Onyeama: FG Working to Have US Travel Ban Lifted

Onyeama: FG Working to Have  US Travel Ban Lifted

Ejiofor Alike with agency reports

The Minister of Foreign Affairs, Mr. Geoffrey Onyeama yesterday stated that federal government has begun working on the security and information sharing requirements for the lifting of a US travel ban on prospective immigrants from Nigeria.

Speaking at a joint news conference in Washington with US Secretary of State, Mr. Mike Pompeo, Onyeama said Nigeria was ‘blindsided’ by the US decision on Friday to add it and five other nations to an expanded version of the US visa ban.

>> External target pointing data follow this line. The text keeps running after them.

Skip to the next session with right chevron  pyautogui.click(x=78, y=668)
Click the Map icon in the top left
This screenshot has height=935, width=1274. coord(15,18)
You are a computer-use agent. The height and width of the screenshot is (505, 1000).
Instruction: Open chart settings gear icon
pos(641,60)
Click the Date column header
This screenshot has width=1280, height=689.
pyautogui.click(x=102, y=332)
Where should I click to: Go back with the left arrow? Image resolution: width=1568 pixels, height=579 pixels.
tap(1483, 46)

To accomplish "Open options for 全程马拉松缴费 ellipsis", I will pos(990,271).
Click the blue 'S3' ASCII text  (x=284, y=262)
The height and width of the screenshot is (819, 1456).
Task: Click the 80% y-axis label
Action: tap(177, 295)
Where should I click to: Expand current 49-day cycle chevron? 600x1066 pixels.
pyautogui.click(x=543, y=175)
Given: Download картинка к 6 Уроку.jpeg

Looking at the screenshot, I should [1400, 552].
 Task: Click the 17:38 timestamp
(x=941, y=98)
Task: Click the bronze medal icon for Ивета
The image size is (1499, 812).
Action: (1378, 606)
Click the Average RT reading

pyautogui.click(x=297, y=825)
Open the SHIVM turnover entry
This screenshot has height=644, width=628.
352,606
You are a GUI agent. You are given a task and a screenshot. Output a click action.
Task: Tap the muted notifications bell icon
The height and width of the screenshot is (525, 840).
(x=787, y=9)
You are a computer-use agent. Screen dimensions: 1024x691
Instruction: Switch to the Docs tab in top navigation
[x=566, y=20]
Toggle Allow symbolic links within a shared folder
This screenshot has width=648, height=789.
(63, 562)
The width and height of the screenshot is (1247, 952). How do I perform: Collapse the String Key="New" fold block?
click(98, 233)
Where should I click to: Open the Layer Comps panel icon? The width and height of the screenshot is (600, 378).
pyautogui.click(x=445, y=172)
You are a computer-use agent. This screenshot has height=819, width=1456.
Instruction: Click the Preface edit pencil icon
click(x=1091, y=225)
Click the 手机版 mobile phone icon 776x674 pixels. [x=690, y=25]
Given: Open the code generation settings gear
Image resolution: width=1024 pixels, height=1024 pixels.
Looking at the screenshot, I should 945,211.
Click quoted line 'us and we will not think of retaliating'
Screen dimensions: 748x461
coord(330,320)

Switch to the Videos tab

President Donald Trump of the United States issued an expanded version of his travel ban on Friday as part of a presidential proclamation, which said Washington would suspend the issuance of visas that can lead to permanent residency for nationals of Eritrea, Kyrgyzstan, Myanmar and Nigeria.

Temporary visas for tourists, business people, students and workers from those nations will not be affected, it said.

US officials said the countries failed to meet US security and information-sharing standards, which necessitated the new restrictions. “We’ve identified all those requirements and we have actually started working on all them,” Onyeama said.

“It is actually very straightforward and it was very gratifying to come here and meet with US officials and to understand more clearly the reasoning behind it,” he said.

“We look forward to being taken off this visa restriction list,” Onyeama said, once all the criteria are met.

Pompeo also said he was ‘optimistic’ that Nigeria would make the necessary changes.

Reuters reported Nigeria is the biggest country on the list whose citizens will be suspended from US visas that can lead to permanent residency. The US government also will stop issuing “diversity visas” to nationals of Sudan and Tanzania, Trump’s proclamation said.

The original travel ban, issued in 2017, barred nearly all immigrants and travelers from seven countries with majority Muslim populations. The policy was revised amid court challenges, but the US Supreme Court ultimately upheld it in 2018.

Trump has made tougher immigration enforcement a central focus of his 2020 re-election campaign. His travel ban policy is popular with Republican supporters.